Office of Ocean Exploration and Research

Agency overview
- Jurisdiction: US Federal Government
- Headquarters: Silver Spring, Maryland 38°59′32.1″N 77°01′50.3″W﻿ / ﻿38.992250°N 77.030639°W
- Agency executive: Alan Leonardi, Director;
- Parent scientific agency: National Oceanic and Atmospheric Administration
- Website: OceanExplorer.NOAA.gov

Footnotes

= Office of Ocean Exploration and Research =

US government scientific agency

The Office of Ocean Exploration Research (OER) is a division of the United States National Oceanic and Atmospheric Administration (NOAA). It is run under the auspices of the Office of Oceanic and Atmospheric Research (OAR).

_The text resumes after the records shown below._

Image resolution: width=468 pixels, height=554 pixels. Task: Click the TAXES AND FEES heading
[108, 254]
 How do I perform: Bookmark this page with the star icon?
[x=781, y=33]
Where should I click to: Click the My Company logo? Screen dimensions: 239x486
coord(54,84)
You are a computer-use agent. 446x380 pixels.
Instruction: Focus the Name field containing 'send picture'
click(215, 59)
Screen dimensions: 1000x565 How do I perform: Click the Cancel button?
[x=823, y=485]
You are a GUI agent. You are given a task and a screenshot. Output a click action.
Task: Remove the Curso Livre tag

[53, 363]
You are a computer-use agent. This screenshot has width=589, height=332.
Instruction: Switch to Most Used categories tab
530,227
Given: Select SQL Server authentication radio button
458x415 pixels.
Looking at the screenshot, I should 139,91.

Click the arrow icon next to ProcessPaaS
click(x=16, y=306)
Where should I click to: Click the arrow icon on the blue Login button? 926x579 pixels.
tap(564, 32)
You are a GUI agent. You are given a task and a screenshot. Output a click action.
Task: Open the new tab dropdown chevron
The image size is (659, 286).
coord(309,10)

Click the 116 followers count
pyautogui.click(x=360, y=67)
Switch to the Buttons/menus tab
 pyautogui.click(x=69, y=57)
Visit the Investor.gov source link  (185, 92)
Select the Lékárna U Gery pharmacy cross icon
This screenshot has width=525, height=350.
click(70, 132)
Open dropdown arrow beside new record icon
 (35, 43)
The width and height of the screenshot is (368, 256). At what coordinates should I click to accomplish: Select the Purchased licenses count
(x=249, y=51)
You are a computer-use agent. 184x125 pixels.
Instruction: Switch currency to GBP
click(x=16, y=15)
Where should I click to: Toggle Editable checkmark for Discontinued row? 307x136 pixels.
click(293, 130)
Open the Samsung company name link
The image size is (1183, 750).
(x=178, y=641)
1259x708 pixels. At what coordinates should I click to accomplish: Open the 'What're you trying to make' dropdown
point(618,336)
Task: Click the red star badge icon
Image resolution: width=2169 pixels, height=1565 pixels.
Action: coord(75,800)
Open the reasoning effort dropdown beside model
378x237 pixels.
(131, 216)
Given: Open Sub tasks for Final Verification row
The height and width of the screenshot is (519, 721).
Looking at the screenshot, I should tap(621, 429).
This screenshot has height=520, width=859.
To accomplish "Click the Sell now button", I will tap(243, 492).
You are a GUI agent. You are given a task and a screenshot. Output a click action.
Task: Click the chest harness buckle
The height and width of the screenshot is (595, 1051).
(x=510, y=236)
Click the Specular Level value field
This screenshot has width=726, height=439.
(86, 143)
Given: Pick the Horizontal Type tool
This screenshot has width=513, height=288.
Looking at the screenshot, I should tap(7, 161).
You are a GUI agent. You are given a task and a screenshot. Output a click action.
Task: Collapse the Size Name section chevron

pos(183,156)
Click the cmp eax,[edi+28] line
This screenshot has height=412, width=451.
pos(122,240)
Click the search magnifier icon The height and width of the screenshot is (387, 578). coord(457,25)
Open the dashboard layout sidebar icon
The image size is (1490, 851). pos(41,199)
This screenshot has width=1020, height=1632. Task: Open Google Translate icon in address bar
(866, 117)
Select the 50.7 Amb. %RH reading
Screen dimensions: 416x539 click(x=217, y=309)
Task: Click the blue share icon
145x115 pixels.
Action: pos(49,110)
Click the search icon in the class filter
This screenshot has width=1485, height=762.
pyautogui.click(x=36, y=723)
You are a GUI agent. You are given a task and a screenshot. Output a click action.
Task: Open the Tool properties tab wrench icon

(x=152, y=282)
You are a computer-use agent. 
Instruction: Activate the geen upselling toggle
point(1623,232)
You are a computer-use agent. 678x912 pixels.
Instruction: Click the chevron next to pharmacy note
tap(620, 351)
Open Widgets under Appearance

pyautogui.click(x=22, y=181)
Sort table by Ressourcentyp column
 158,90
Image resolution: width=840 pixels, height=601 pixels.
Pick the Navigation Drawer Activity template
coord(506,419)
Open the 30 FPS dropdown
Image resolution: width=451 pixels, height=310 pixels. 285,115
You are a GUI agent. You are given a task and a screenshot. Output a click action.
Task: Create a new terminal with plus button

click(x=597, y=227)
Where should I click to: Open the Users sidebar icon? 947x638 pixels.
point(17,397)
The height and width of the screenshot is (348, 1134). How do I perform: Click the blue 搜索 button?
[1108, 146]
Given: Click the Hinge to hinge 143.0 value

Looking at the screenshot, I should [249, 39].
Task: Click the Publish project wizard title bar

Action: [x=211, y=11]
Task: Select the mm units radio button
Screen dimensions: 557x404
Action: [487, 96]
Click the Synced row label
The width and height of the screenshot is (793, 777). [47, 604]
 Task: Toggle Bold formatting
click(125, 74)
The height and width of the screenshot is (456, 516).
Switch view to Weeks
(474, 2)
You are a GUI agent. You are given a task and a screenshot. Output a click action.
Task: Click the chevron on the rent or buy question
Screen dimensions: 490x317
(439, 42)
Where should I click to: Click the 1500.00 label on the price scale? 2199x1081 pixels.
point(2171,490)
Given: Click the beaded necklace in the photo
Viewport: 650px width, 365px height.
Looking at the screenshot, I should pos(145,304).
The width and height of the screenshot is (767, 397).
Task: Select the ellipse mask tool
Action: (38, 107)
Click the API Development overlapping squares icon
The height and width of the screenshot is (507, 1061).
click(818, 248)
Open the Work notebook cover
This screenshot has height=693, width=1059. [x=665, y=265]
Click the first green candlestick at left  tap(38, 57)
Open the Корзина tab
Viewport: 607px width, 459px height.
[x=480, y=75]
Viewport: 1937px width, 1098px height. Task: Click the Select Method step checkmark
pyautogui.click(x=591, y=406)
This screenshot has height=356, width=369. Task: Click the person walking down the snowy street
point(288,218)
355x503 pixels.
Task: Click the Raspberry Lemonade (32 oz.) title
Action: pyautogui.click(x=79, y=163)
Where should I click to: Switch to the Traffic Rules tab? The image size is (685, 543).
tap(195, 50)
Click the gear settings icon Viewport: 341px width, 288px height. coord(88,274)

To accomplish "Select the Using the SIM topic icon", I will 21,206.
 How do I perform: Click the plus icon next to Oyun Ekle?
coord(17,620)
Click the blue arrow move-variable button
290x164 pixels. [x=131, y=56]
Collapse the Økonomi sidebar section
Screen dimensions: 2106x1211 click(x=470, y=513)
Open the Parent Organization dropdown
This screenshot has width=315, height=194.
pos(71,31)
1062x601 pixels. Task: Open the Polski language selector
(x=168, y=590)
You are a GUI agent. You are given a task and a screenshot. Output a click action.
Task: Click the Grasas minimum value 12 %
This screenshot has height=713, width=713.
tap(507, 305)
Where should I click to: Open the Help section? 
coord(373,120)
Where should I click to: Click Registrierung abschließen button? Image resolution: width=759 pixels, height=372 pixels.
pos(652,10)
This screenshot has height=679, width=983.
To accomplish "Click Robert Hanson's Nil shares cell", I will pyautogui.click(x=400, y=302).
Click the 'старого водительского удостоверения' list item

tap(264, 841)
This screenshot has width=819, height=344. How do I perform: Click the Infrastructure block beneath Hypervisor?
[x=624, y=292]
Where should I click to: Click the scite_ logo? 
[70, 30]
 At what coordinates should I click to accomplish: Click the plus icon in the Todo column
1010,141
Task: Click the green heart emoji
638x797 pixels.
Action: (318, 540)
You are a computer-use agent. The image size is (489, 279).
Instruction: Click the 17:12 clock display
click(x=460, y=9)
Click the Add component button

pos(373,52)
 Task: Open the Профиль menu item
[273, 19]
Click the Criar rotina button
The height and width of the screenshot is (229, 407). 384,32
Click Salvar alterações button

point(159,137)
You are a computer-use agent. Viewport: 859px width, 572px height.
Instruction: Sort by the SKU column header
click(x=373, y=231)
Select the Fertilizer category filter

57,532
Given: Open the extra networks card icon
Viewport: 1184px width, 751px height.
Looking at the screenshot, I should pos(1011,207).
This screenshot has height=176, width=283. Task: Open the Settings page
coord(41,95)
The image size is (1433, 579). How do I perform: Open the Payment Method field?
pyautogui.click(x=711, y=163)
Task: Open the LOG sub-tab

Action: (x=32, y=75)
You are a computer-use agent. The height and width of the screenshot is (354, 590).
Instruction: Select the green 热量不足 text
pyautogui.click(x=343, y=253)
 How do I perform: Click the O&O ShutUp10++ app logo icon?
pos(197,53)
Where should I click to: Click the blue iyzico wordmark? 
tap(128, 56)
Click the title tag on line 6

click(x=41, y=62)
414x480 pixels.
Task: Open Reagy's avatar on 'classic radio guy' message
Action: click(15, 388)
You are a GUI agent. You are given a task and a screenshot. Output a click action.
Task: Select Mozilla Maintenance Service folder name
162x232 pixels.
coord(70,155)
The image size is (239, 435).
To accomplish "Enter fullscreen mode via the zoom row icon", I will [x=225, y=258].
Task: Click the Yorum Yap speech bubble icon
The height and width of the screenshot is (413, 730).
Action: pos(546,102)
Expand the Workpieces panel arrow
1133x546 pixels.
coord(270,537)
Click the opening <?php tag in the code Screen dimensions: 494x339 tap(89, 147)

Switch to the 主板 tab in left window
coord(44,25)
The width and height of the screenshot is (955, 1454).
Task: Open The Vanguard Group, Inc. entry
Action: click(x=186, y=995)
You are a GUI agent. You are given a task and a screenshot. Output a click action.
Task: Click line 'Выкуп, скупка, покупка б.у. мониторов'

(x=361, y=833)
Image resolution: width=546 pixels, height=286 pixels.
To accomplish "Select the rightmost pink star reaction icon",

The Office facilitates ocean exploration by supporting expeditions, exploration projects, and related field campaigns. The OER mission has four components:
- Mapping the physical, biological, chemical and archaeological aspects of the ocean;
- Understanding ocean dynamics at new levels to describe the complex interactions of the living ocean;
- Developing new sensors and systems to regain U.S. leadership in ocean technology;
- Reaching out to the public to communicate how and why unlocking the secrets of the ocean is well worth the commitment of time and resources, and to benefit current and future generations.